## Data for Supervised Learning
Supervised learning is all about learning to make predictions: given an input $x$ (e.g. home square footage), can we produce an output $\hat{y}$ (e.g. estimated value) as close to the actual observed output $y$ (e.g. sale price) as possible. Note that the "hat" above $y$ is used to denote an estimated or predicted value.

Let's start by generating some artificial data. We'll create a vector of inputs, $X$, and a corresponding vector of target outputs $Y$. In general, we'll refer to invidual examples with a lowercase ($x$), and a vector or matrix containing multiple examples with a capital ($X$).

In [None]:
import numpy as np
import matplotlib.pyplot as plt

### Part 1: Generating a Known Function (15 points)

Implement variable Y as:

$Y = m*X + b + variance$ 

In [None]:
def create_1d_data(num_examples=10, m=2, b=1, random_scale=1):
    """Create X, Y data with a linear relationship with added noise.

    Args:
    num_examples: number of examples to generate
    w: desired slope
    b: desired intercept
    random_scale: add uniform noise between -random_scale and +random_scale

    Returns:
    X and Y with shape (num_examples)
    """
    X = np.arange(num_examples)
    np.random.seed(4)  # consistent random number generation
    random_variance = np.random.uniform(low=-random_scale, high=random_scale, size=X.shape)
    # TODO: build Y = mx + b + random_variance

    return X, Y

In [None]:
# Create some artificial data using create_1d_data.
X, Y = create_1d_data()
plt.scatter(X, Y)
plt.show()

Explain why the graph does not exactly represent 2X+1

*Writen answer:*



---
### Part 2: Models for Data (15 points)

A model is a function that takes an input $x$ and produces a prediction $\hat{y}$.

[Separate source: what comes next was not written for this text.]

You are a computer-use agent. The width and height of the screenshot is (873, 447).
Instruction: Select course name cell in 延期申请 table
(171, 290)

Let's consider two possible models for this data:
1. $M_1(x) = x+5$ 
2. $M_2(x) = 2x+1$

Compute the predictions of models $M_1$ and $M_2$ for the values in $X$. These predictions should be vectors of the same shape as $Y$. Then plot the prediction lines of these two models overlayed on the "observed" data $(X, Y)$. Use [plt.plot()](https://matplotlib.org/api/_as_gen/matplotlib.pyplot.plot.html) to draw the lines. Note: you will generate only one plot. Make sure to include axes, titles and legend. 

In [None]:
# YOUR CODE HERE



In [None]:
plt.scatter(X, Y)

plt.plot(M1, color = 'r')
plt.plot(M2, color = 'g')

plt.legend(["X Observed Data", "M1 Model Preds", "M2 Model Preds"], loc="lower right")

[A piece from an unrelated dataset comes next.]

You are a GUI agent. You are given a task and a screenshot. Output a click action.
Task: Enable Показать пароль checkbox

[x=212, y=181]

font1 = {'family':'serif','color':'blue','size':20}
font2 = {'family':'serif','color':'darkred','size':15}

plt.title("Comparison of M1 and M2 Models", fontdict = font1)
plt.xlabel("X Input Values", fontdict = font2)
plt.ylabel("Y Output Values", fontdict = font2)

plt.show()

Explain which model looks to be performing better. How do you know?

*Writen answer:*



---
### Part 3: EDA with Pandas (70 points)

Import sklearn and pandas and read the iris dataset into a pandas dataframe: https://scikit-learn.org/stable/modules/generated/sklearn.datasets.load_iris.html

In [None]:
# YOUR CODE HERE


What is the iris dataset? What are we trying to predict? What type of machine learning problem is this?

*Writen answer:*



Explore the data, perform EDA (Exploratory Data Analysis) on the iris dataset. Print the distribution of each feature (variable). Is there any missing data? Print the label classes, counts, and percentages of our target variable. Note any interesting findings. What are your thoughts on how we might measure success on this problem (i.e. a model that predicts the target labels)?

In [None]:
# YOUR CODE HERE


*Writen answer:*



In [None]:
# YOUR CODE HERE


---

## Review

* In **Supervised Machine Learning**, we must start with data in the form $(X,Y)$ where $X$ are the inputs and $Y$ are the output labels.
* A **model** is a function that maps an input $x$ to an output $y$. The model's output is referred to as a **prediction**, denoted by $\hat{y}$.